Although it may seem pretty unnecessary to you (probably because you think that walking is enough), foot fitness is really important.
You feet need exercise just like the rest of your body in order to stay in good shape.
You steps will be much lighter and easier, and you can even prevent some injuries (not to mention cramps) with these 4 simple foot workouts.
The Toe Grip
This exercise is great for strengthening the foot muscles to improve one’s balance. Drop a sock of a small piece of cloth on the floor, and with using our toes, try to grip it and lift it off the floor. Hold the sock (or cloth) for 10 seconds before releasing it. Repeat this motion 5 times with each foot.
The Toe Extension
This exercise strengthens and supports the muscles which protect the bones of your feet. Wrap an elastic band around all toes of one foot, and expand your toes as much as you can. Hold the position for 5 seconds before releasing, and repeat the exercise five times on each foot.
The Calf Raise
This workout is great for improving one’s balance and strengthening the feel and the calves.

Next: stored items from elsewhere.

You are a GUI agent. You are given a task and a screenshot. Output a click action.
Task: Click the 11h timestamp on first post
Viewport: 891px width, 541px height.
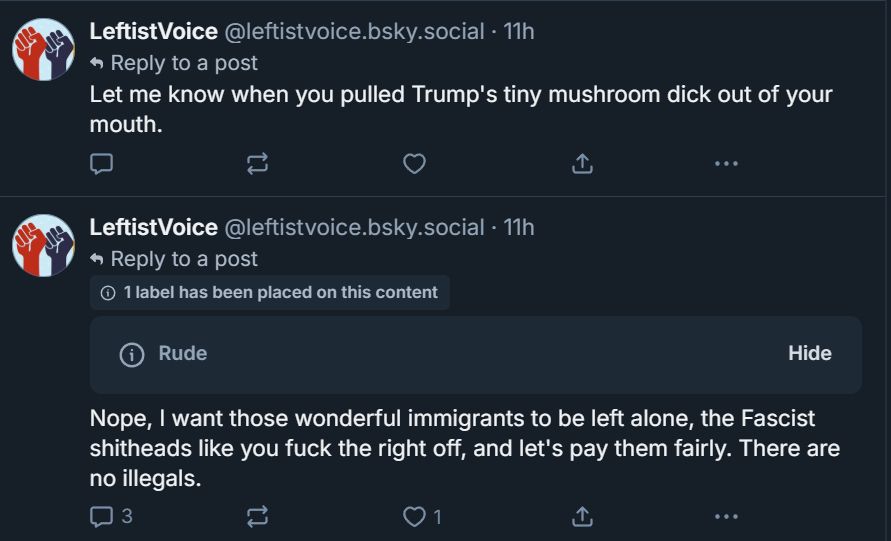[519, 31]

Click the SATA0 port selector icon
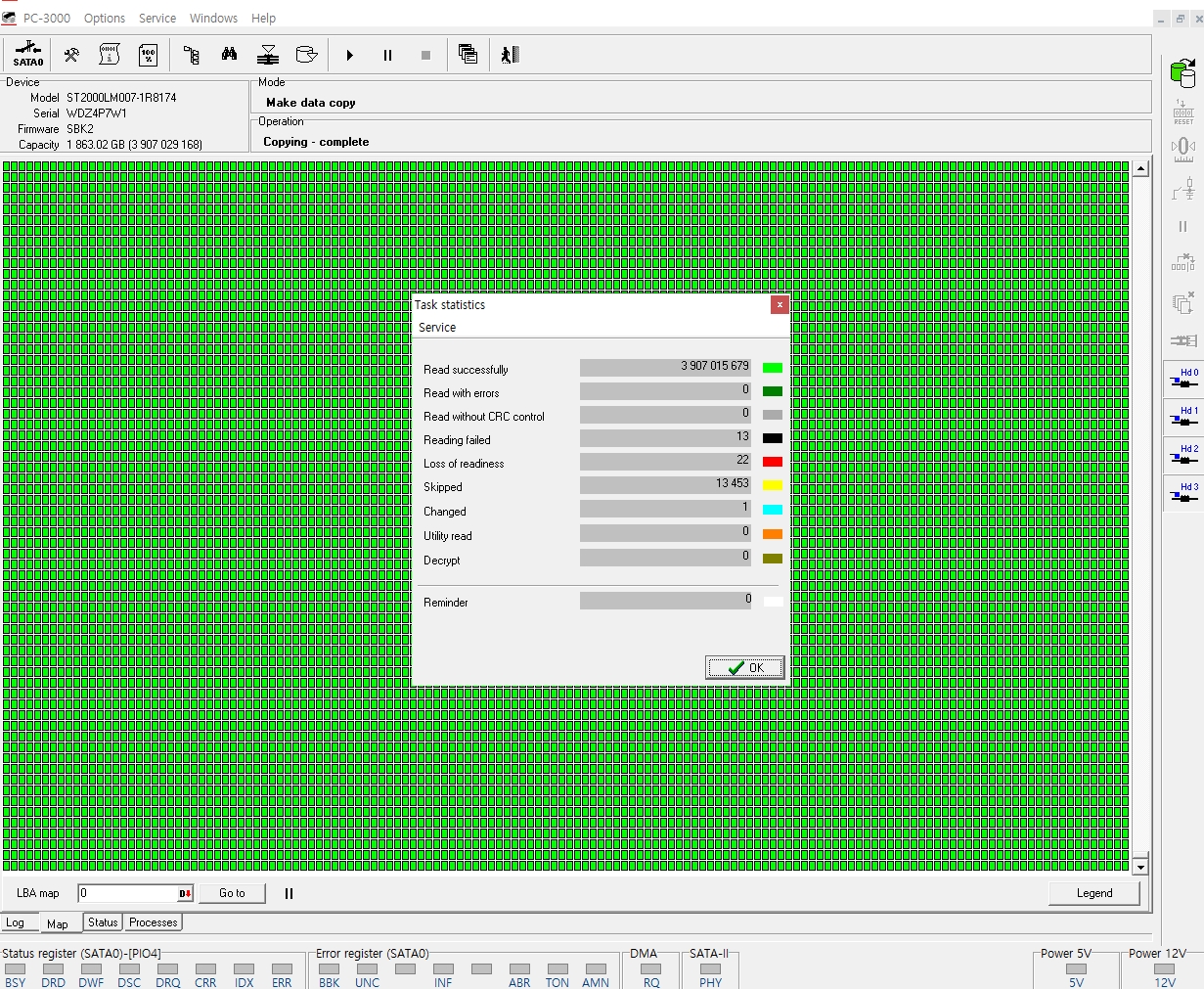[28, 55]
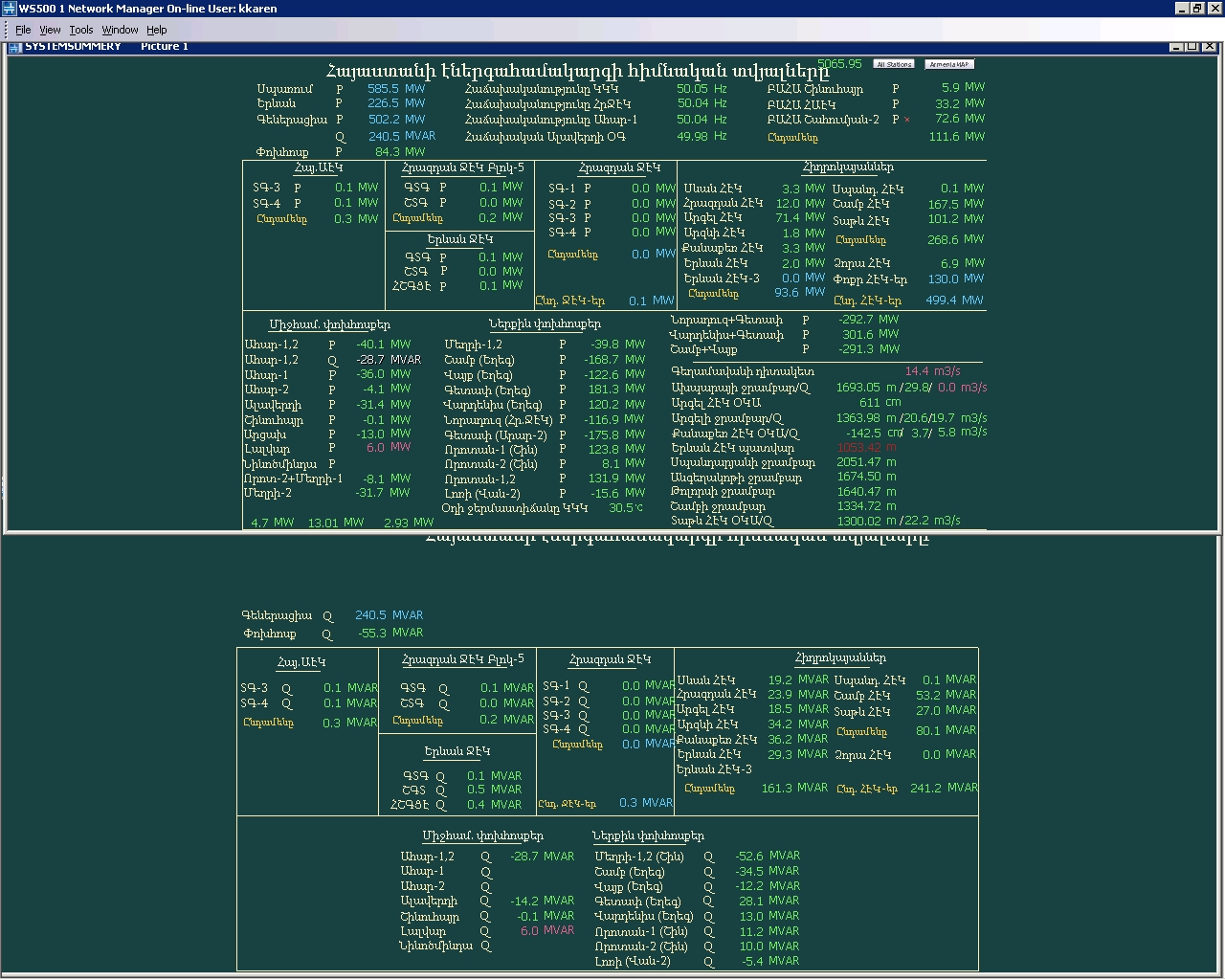The height and width of the screenshot is (980, 1225).
Task: Click the green 5065.95 value near the header
Action: [x=839, y=64]
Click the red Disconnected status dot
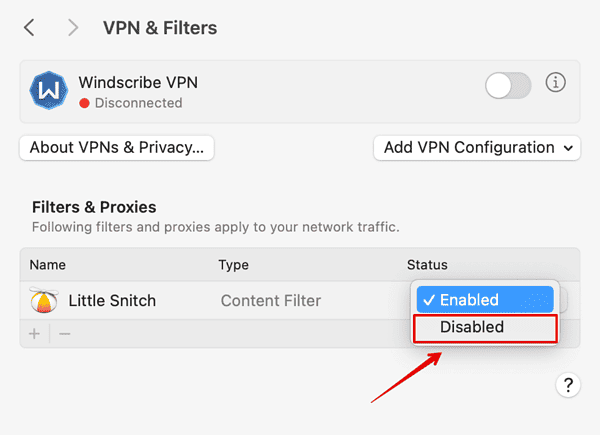Image resolution: width=600 pixels, height=435 pixels. point(85,103)
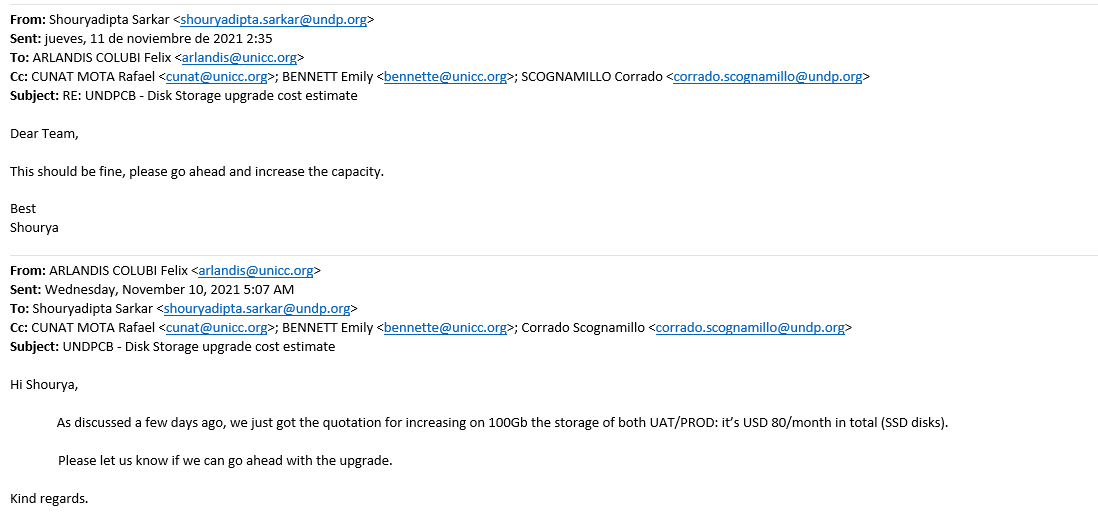This screenshot has width=1098, height=527.
Task: Open shouryadipta.sarkar@undp.org link in top From line
Action: pyautogui.click(x=273, y=20)
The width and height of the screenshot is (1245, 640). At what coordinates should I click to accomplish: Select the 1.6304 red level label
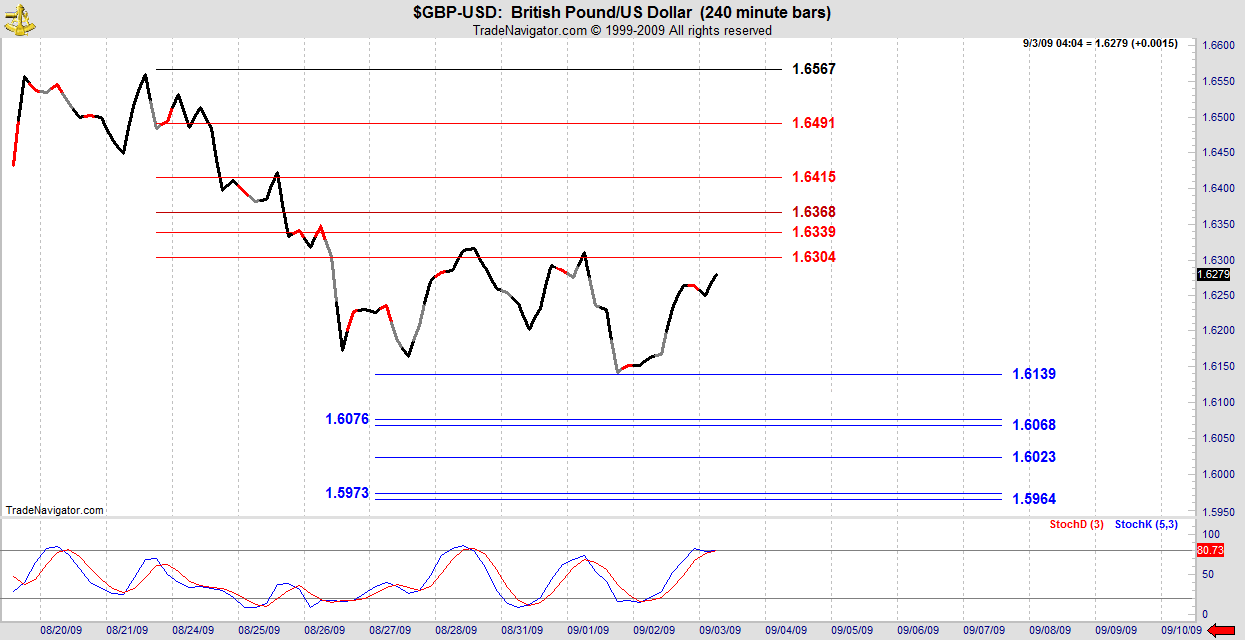pos(813,257)
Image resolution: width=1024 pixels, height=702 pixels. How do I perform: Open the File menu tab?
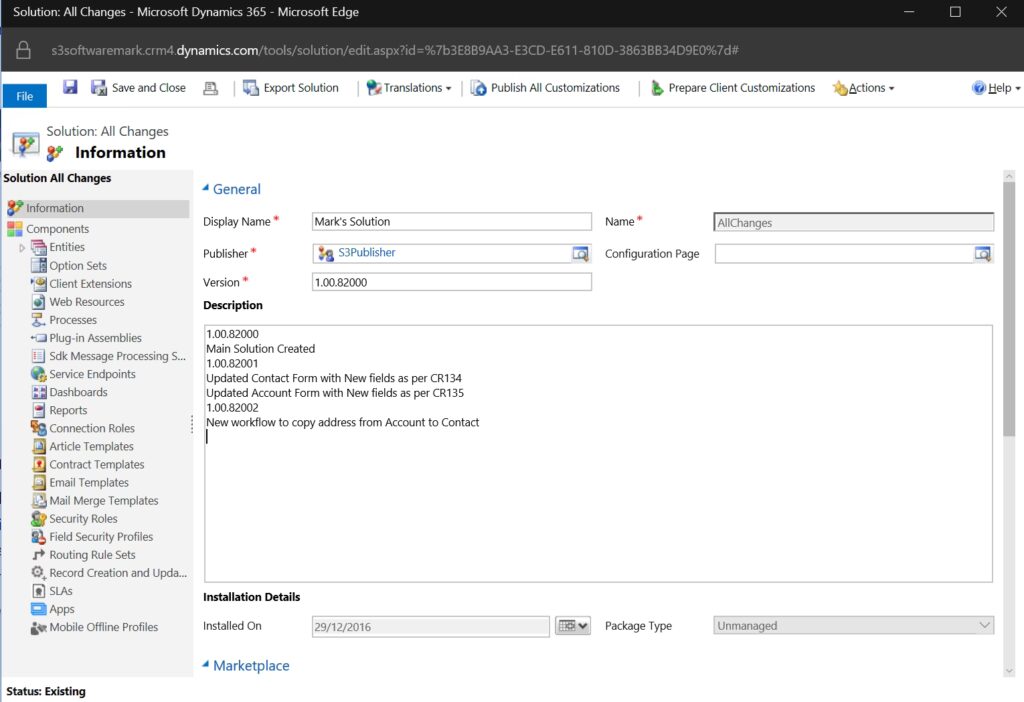click(x=25, y=96)
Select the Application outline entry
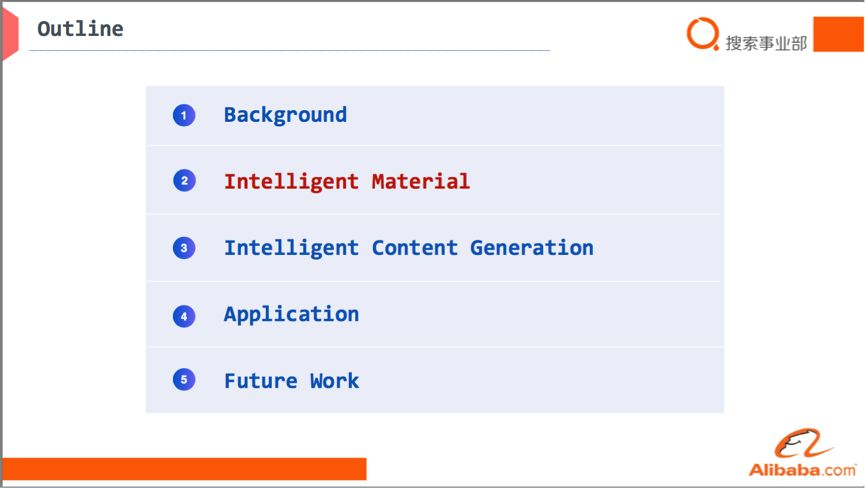865x488 pixels. coord(291,315)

Stand near a counter or a doorway, and hold on lightly for balance. Balance of one foot, and rise up on your toes. Hold the position for 10 seconds before lowering. Repeat 10 times on each foot.
The Calf Stretch
This workout is great for keeping the heel muscles and the ball of your foot from getting tight. Sit with one leg stretched out in front of you and wrap a towel around the ball of the foot. Pull the towel back gently until you feel a stretch in the arch of your foot and the calf. Before releasing, hold the position for 10 seconds. Repeat the motion 5 times on each leg.